[TASK DETAILS] Using the entries below, output exactly the lines from the one containing "Contact Us (127, 913)" through the final line, both included, and no others.

Stored items

■ ■ ■ ■ ■

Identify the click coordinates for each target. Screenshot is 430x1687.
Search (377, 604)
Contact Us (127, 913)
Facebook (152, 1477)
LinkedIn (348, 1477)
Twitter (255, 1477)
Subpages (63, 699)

■ ■ ■ ■ ■

[WRITTEN SOLUTION]
Contact Us (127, 913)
Facebook (152, 1477)
LinkedIn (348, 1477)
Twitter (255, 1477)
Subpages (63, 699)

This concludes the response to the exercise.